「2ニーファイ26章:神がされるように人を見て,愛し,接する」『モルモン書 教師用手引き』(2024年)
「2ニーファイ26章」『モルモン書 教師用手引き』
2ニーファイ26章
神がされるように人を見て,愛し,接する
わたしたちは毎日,わたしたちの感情や視点に影響を及ぼそうとするメッセージや情報にさらされています。2ニーファイ26章で,ニーファイは神の視点について教えました。この課の目的は,神がされるように,あなたが人を見て,愛し,接するようになるのを助けることです。
自分の貢献が評価されていると生徒が分かるようにする。しっかりと耳を傾け,心から理解しようと努めることで,生徒の質問やコメントを評価していることを示しましょう。あなたが次に言うことではなく,生徒が言うことに集中することで,あなたが関心を持っていることを伝えましょう。

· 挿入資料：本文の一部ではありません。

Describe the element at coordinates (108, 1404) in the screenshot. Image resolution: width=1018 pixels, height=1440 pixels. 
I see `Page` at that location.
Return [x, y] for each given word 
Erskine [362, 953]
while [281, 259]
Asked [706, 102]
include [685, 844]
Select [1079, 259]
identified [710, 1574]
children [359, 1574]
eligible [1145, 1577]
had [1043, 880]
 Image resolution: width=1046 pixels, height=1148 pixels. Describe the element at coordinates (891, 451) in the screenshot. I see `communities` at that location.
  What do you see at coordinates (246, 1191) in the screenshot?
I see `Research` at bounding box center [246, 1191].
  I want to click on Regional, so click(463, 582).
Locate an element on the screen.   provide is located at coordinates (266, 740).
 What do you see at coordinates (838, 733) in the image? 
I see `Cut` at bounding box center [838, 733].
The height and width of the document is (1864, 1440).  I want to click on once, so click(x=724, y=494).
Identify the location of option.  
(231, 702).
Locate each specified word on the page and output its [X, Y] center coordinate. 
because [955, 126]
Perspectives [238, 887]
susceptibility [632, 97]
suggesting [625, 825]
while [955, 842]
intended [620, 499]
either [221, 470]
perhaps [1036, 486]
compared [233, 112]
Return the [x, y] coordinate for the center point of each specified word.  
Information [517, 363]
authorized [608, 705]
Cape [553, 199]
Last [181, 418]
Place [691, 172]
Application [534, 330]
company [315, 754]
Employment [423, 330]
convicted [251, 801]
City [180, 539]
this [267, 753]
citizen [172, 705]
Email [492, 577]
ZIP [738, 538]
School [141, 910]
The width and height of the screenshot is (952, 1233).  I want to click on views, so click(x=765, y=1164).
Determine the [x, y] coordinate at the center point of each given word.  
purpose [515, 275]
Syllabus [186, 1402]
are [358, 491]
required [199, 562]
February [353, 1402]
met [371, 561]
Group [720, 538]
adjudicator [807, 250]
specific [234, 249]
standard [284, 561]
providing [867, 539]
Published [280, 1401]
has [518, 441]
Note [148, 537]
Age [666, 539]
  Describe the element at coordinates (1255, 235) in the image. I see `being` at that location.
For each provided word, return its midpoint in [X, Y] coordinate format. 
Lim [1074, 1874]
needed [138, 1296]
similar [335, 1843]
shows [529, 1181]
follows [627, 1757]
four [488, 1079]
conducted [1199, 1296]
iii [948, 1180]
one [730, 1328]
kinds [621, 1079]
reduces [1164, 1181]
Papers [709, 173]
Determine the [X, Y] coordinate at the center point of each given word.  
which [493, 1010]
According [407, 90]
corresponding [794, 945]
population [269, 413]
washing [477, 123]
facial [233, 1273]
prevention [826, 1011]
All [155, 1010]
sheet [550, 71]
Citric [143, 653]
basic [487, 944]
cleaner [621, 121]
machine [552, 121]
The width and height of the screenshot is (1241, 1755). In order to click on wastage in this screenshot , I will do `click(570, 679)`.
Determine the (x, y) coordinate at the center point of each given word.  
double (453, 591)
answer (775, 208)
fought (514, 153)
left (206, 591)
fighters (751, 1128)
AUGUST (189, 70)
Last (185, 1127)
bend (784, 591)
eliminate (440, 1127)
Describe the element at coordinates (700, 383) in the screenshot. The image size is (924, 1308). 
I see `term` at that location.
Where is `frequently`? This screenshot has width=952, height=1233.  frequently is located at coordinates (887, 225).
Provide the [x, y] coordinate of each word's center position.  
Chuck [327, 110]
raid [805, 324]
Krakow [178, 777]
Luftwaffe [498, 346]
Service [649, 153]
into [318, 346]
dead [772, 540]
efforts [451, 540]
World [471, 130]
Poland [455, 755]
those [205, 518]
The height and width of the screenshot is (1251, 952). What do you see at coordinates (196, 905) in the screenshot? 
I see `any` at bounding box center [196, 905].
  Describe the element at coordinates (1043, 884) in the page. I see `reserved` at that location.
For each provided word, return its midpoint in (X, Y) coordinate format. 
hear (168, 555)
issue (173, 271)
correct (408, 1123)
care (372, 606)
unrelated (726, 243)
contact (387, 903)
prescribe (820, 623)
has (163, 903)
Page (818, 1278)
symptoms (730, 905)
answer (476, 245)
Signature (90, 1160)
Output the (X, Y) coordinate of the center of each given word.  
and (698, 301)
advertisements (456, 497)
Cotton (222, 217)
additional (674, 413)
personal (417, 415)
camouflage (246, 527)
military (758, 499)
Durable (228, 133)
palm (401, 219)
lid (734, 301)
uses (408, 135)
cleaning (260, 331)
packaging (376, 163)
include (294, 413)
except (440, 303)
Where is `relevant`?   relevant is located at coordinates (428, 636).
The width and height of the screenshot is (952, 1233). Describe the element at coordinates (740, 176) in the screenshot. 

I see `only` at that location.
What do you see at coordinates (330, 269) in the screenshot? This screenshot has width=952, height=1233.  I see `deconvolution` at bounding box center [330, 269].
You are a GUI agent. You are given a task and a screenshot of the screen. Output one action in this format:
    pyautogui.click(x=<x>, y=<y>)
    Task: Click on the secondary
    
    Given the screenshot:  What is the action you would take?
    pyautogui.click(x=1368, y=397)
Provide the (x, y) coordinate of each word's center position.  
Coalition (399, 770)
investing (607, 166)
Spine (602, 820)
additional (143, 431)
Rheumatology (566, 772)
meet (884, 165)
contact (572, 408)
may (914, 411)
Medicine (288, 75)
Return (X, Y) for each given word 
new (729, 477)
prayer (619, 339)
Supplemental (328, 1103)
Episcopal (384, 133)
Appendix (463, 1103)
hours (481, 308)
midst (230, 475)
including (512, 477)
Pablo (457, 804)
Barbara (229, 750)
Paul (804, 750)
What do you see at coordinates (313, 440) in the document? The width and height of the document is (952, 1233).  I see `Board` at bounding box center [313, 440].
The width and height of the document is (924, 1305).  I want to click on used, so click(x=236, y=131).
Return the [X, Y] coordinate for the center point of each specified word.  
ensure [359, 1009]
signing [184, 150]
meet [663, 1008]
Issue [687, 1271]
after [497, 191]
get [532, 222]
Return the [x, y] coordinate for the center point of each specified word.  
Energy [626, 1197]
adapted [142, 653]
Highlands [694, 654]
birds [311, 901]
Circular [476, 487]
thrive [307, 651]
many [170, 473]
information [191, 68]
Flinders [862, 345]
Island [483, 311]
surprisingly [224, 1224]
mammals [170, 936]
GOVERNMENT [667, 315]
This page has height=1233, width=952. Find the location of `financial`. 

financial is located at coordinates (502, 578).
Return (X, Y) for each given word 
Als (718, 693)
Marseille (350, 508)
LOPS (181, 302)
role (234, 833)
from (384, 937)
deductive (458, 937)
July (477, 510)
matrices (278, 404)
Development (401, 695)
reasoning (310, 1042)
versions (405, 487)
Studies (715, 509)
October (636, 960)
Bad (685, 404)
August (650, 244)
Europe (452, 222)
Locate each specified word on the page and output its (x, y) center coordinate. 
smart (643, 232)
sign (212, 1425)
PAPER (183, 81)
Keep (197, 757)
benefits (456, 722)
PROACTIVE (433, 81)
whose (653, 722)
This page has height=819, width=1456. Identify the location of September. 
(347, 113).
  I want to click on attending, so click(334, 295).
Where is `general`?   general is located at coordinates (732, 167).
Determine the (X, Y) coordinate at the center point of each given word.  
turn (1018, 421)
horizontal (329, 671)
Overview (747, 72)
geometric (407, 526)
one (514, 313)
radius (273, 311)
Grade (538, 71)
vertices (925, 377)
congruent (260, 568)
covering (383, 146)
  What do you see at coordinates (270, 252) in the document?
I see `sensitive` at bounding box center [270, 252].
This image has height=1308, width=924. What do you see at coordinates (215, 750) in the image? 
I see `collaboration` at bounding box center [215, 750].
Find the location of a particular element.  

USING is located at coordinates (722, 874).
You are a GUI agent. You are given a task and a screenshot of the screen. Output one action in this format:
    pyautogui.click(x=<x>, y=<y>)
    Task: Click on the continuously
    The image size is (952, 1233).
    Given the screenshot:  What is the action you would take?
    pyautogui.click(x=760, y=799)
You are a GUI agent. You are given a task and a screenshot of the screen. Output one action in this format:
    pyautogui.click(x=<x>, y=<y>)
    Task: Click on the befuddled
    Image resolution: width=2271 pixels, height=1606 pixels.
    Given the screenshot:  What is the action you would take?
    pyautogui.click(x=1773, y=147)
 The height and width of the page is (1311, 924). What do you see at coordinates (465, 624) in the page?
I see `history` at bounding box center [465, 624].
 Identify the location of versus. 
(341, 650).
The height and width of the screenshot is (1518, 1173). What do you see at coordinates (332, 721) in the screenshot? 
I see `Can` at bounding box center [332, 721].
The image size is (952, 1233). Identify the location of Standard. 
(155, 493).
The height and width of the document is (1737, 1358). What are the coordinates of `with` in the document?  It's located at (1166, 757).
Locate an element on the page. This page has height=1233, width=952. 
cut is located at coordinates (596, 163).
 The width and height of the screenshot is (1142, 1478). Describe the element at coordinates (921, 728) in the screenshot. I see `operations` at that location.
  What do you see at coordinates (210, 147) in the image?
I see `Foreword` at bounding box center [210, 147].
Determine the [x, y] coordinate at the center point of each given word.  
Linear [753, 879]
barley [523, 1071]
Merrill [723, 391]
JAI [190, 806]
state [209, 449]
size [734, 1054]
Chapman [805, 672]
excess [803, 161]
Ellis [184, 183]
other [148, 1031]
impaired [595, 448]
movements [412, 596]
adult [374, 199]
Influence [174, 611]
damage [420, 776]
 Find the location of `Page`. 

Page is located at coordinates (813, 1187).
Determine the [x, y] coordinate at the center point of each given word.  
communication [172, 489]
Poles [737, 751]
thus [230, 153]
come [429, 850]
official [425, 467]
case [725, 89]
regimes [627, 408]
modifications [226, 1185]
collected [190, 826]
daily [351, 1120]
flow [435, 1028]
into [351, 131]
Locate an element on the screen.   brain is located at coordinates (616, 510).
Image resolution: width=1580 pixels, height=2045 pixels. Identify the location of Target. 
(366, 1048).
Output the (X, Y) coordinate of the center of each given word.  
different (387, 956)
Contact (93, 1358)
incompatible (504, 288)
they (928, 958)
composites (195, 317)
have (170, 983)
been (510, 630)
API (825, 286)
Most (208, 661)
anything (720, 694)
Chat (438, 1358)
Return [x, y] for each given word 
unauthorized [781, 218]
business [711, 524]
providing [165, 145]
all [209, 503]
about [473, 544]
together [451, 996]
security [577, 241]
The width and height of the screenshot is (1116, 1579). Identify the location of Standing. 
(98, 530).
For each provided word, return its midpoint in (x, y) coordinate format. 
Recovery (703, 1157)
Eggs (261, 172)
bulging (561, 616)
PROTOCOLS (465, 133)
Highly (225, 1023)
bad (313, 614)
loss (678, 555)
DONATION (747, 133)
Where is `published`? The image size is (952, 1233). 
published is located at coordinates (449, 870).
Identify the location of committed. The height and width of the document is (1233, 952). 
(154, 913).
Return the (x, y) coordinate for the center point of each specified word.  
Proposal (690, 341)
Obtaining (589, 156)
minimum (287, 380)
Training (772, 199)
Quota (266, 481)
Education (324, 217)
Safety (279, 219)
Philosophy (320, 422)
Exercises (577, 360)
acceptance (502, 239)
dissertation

生徒の準備:生徒に,どうやって救い主がされるようにほかの人を見ようとしているかを,親や信頼する友人に尋ねてもらいます。
学習活動案
わたしたちの視点
以下の写真を表示する代わりに,いろいろな種類の眼鏡を持参し,生徒にかけてもらってから,自分の視覚や視点がそれぞれどう変化するかを話し合うのもよいでしょう。いろいろな眼鏡や矯正レンズを着用したことや,着用したことによってもたらされた違いについて,生徒の個人的な経験を分かち合ってもらうとよいでしょう。
以下の写真をよく見て,眼鏡が変わるとわたしたちの視覚にどう影響するかを考えてください。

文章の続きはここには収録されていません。